START Exercise materials

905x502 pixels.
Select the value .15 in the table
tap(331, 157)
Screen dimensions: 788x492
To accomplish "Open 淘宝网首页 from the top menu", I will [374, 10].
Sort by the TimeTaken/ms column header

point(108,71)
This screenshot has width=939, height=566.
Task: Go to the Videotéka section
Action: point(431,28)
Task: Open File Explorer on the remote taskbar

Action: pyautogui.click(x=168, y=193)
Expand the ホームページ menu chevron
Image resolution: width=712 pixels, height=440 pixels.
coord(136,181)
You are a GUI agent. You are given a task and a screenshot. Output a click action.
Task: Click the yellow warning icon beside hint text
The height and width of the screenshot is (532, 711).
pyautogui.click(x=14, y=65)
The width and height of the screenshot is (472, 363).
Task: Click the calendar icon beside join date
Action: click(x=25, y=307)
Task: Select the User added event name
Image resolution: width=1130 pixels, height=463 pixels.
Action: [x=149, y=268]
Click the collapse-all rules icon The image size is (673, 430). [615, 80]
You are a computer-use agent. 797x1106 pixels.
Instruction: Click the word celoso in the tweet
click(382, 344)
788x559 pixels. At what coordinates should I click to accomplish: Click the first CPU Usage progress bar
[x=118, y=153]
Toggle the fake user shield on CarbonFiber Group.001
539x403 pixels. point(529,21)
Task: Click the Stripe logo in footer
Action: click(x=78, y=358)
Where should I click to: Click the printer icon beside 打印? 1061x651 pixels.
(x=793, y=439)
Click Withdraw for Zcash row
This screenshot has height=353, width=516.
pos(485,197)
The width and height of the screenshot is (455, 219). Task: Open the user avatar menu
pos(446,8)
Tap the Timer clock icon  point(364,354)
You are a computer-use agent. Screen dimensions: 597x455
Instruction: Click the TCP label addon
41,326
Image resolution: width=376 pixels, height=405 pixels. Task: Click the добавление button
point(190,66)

END Exercise materials

### [Exercise objective]
Please copy out the data above exactly.

### [Answer to this task]
905x502 pixels.
Select the value .15 in the table
tap(331, 157)
Screen dimensions: 788x492
To accomplish "Open 淘宝网首页 from the top menu", I will [374, 10].
Sort by the TimeTaken/ms column header

point(108,71)
This screenshot has width=939, height=566.
Task: Go to the Videotéka section
Action: point(431,28)
Task: Open File Explorer on the remote taskbar

Action: pyautogui.click(x=168, y=193)
Expand the ホームページ menu chevron
Image resolution: width=712 pixels, height=440 pixels.
coord(136,181)
You are a GUI agent. You are given a task and a screenshot. Output a click action.
Task: Click the yellow warning icon beside hint text
The height and width of the screenshot is (532, 711).
pyautogui.click(x=14, y=65)
The width and height of the screenshot is (472, 363).
Task: Click the calendar icon beside join date
Action: click(x=25, y=307)
Task: Select the User added event name
Image resolution: width=1130 pixels, height=463 pixels.
Action: [x=149, y=268]
Click the collapse-all rules icon The image size is (673, 430). [615, 80]
You are a computer-use agent. 797x1106 pixels.
Instruction: Click the word celoso in the tweet
click(382, 344)
788x559 pixels. At what coordinates should I click to accomplish: Click the first CPU Usage progress bar
[x=118, y=153]
Toggle the fake user shield on CarbonFiber Group.001
539x403 pixels. point(529,21)
Task: Click the Stripe logo in footer
Action: click(x=78, y=358)
Where should I click to: Click the printer icon beside 打印? 1061x651 pixels.
(x=793, y=439)
Click Withdraw for Zcash row
This screenshot has height=353, width=516.
pos(485,197)
The width and height of the screenshot is (455, 219). Task: Open the user avatar menu
pos(446,8)
Tap the Timer clock icon  point(364,354)
You are a computer-use agent. Screen dimensions: 597x455
Instruction: Click the TCP label addon
41,326
Image resolution: width=376 pixels, height=405 pixels. Task: Click the добавление button
point(190,66)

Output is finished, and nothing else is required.